Dem Publikum geht es nicht gut in „Alibi“, aber ob in Zürich, Brüssel oder Paris, ausverkauft war das Stück immer. In Zürich war es die erste Uraufführung von Meg Stuart, die von dem Intendanten Christoph Marthaler als „artist in residence“ für vier Jahre engagiert wurde. In Brüssel, wo sie 1994 ihre Gruppe „Damaged Goods“ gründete, behält sie ihr Basislager.

Vor einem Jahr begann Meg Stuart den Neubau des Theaters Zürich, den Schiffbau, mit „Highway“, einer auf die Architektur bezogenen Arbeit, zu erkunden. Nach der Show lud sie in eine Lounge. „So haben wir schnell ein neues und jüngeres Publikum gefunden, das zu uns wiederkommt“, sagt die Choreografin. Für „Alibi“ stellte sie ihr Ensemble neu zusammen. Anfangs unternahmen sie Exkursionen, vertrauensbildende Maßnahme in der Gruppe. Meg Stuart – „all those men have guns, you know“ – wählte einen Schießübungsplatz aus, ein Hockeyspiel und ließ ihre Performer in Kung-Fu unterrichten.

Ihr physisches Theater war nicht immer so gewaltgeladen. In „appetite“ standen Lust, Freundschaft und soziale Rituale im Vordergrund. Die Figuren knabberten sich an, aus dem Gefühl des Mangels brachen sie mit Neugierde auf. Dem Atem, dem ständigen Austausch mit dem Außen, war eine Serie von Bildern gewidmet. Aber selbst in „appetite“ war der Körper ein Ort, um dessen Definition verschiedene Institutionen im Streit liegen. Wie in Stuarts folgenden solistischen Studien über das Morphing, ist für sie die eigene Haut kein geschützter Ort.

„Schon als Kind habe ich mir vorgestellt, wie es ist, zu sterben. Oder ich versetze mich in Situationen wie: Was passiert, wenn das Haus abbrennt. Vielleicht pervers, aber das Wichtige ist, den Punkt der Transformation zu finden“, erzählte die in New Orleans geborene Künstlerin, die in ihren Stücken mehr zu Hause ist als sonstwo auf der Welt. Schon ihre Eltern arbeiteten am Theater, und mit ihnen lernte sie, sich in der Unruhe einzurichten. „Wo erfährst du denn noch die Wirklichkeit, von der deine Stücke handeln“, wollte denn auch Alain Platel, ein befreundeter Tanz- und Theatermacher aus Brüssel, in einem Gespräch auf der Bühne von ihr wissen, nach der Vorstellung von „Alibi“. Tatsächlich scheinen ihre Stücke nicht mehr aus einem Bereich herauszukommen, der mehr vom Flackern der Bildschirme beleuchtet wird als von der Sonne.
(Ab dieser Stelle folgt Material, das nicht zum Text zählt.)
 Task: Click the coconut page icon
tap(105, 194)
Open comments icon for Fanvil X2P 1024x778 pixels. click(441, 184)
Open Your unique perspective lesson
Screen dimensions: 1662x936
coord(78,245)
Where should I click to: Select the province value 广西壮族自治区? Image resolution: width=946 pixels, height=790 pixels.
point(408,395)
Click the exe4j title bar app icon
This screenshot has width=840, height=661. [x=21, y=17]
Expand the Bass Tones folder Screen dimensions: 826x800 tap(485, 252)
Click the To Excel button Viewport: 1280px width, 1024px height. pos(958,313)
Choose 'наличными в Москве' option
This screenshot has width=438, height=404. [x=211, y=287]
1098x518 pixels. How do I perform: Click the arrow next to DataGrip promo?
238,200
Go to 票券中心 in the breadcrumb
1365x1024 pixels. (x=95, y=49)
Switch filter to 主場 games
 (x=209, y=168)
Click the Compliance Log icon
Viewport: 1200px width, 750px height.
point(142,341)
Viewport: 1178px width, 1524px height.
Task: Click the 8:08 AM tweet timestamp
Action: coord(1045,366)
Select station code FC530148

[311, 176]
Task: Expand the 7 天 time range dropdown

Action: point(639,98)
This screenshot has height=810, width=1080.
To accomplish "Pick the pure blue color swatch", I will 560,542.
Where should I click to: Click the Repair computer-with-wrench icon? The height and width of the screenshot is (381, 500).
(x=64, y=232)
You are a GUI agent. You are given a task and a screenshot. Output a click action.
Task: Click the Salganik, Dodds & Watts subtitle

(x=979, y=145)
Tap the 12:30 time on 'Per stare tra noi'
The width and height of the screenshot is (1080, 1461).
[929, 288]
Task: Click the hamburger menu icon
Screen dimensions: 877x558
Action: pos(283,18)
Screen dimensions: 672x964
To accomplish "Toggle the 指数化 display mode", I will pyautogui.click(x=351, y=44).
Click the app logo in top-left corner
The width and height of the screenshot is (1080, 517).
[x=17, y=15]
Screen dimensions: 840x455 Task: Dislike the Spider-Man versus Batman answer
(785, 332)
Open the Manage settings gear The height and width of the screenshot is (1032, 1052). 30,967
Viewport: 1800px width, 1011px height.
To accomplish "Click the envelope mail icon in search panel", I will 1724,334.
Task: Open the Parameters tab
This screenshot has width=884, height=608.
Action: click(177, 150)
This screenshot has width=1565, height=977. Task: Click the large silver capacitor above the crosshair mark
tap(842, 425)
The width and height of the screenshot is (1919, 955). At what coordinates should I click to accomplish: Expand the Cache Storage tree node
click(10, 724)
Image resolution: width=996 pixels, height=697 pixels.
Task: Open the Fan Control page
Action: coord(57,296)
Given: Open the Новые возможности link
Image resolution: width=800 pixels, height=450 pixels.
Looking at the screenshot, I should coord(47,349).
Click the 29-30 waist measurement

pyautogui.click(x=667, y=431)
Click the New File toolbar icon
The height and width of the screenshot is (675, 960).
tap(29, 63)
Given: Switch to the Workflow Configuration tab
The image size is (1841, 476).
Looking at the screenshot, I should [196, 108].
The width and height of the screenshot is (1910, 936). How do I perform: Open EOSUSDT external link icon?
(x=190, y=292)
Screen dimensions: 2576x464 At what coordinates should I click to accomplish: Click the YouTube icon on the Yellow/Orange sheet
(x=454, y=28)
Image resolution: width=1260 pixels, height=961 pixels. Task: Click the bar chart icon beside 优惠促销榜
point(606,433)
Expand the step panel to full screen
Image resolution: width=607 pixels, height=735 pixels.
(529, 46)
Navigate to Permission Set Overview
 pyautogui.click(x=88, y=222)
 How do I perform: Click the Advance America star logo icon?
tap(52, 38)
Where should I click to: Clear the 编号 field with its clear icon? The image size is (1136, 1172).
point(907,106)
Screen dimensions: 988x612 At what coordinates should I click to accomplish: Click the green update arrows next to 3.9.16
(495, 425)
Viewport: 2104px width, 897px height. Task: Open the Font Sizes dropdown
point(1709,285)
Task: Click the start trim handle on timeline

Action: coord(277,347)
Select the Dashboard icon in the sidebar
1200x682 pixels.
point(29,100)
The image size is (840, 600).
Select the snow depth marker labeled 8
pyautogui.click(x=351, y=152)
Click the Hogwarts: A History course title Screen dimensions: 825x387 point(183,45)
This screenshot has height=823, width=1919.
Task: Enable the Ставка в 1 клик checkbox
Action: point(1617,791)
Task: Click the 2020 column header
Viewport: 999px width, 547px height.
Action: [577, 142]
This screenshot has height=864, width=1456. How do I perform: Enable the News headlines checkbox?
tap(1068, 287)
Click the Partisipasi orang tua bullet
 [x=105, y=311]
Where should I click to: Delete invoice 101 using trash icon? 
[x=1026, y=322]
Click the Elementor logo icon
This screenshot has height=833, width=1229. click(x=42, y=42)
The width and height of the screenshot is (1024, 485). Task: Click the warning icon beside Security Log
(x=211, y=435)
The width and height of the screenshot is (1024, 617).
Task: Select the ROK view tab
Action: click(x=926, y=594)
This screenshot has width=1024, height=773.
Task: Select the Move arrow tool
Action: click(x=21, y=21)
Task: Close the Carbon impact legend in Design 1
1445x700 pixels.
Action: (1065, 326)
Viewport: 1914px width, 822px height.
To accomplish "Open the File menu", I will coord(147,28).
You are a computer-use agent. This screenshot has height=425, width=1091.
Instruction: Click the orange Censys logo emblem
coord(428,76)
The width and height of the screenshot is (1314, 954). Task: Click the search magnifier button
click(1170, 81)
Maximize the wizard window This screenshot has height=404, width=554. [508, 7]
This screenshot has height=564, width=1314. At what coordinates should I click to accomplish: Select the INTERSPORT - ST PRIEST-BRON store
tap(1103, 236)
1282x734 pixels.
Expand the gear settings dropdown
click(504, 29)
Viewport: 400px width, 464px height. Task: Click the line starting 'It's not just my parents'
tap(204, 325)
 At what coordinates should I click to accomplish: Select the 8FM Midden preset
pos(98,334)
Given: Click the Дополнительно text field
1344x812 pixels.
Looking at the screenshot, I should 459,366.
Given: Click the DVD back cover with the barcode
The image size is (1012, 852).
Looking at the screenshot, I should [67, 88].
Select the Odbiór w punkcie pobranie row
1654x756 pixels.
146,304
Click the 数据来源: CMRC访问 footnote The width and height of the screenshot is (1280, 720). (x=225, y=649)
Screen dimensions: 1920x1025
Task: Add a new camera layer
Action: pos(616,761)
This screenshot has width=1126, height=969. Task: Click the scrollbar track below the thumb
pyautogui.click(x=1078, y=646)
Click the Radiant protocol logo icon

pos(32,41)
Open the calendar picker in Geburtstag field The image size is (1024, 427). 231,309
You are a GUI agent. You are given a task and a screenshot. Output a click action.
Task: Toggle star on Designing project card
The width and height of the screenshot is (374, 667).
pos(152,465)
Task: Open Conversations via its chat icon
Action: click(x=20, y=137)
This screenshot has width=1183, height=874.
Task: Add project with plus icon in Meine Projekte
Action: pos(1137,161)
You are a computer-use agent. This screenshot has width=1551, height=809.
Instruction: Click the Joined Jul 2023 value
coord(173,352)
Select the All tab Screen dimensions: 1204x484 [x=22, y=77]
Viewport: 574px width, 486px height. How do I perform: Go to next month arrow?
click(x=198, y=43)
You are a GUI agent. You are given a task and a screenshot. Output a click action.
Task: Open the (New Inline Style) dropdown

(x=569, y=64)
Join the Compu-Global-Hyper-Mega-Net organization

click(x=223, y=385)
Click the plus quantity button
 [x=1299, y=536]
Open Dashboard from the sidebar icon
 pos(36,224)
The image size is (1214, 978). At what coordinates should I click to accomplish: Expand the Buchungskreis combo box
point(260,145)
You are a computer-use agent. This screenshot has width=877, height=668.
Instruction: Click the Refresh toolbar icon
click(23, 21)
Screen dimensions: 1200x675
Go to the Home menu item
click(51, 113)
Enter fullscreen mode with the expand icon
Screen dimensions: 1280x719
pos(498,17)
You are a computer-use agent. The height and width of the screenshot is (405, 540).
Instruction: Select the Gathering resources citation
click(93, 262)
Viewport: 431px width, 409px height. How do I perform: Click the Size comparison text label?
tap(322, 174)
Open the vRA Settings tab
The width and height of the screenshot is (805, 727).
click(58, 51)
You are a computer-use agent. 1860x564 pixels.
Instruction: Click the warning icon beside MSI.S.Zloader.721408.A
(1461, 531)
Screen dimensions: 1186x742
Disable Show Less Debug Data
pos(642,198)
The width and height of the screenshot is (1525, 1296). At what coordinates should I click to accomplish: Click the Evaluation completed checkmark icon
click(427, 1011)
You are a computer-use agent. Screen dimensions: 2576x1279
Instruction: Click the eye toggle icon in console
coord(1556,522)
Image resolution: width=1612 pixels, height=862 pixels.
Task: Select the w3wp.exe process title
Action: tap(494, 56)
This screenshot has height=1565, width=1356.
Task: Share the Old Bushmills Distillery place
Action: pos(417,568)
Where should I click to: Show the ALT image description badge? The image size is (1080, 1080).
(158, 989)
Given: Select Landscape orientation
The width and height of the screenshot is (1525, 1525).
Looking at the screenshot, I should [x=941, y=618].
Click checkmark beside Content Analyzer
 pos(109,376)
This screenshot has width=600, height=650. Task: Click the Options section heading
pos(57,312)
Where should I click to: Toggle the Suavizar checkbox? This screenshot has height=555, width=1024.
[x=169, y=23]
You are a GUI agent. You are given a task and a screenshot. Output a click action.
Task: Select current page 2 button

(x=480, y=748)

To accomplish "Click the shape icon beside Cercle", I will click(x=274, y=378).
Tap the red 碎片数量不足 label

In Europa gilt Stuart seit Mitte der Neunzigerjahre als die wichtigste Choreografin aus den USA. Die Energie, die sie auf den Körper des Zuschauers loslässt, erinnert an die Sprachkaskaden, die Jenny Holzer, bildende Künstlerin aus Amerika, in Bändern aus Leuchtschrift in öffentlichen Räumen abschießt. Unerwartet treffen sie den Lesenden mit ihrem intimen Ton und einem bedrohlichen Blick auf den Körper: „I forget your hands when I move away. It is indicent to recognize my family and what it did in a palm or fingernails. I want you freshly made.“ Diese Gleichzeitigkeit von Nähe und Auslöschung findet sich auch in den Texten, die Stuart in „Alibi“ benutzt.

Da erzählt Thomas Wodianka, schmal und schüchtern am Tisch sitzend, dass sich nie jemand an ihn erinnern kann. Vor unseren Augen wird er weniger und weniger, während er zugleich groß in der Videoprojektion erscheint. Aber auch dort bleibt er einer, der nie ankommt. Mit „Alibi“ ist Meg Stuart zum Theatertreffen im Mai nach Berlin eingeladen; das hat sie gefreut und nicht zuletzt gewundert. Eingeladen ist auch der Regisseur Stefan Pucher, mit dem sie zusammenlebt. Gemeinsam wollen sie demnächst „Henry IV“ bearbeiten. Zum Schluss frage ich sie, was sie von Tschechow hält, von dem Pucher drei Stücke inszeniert hat, und zum einzigen Mal in unserem Gespräch kringelt sie sich vor Lachen. Tja, Tschechow, mit dem hat sie schon einige Zeit gelebt; aber so, wie er sich in seinem Werk exponiert, das ist ihr fern. Aber mit ihm nachzudenken über die Liebe und die entscheidenden Weichen im Leben, das berührt sie dann doch.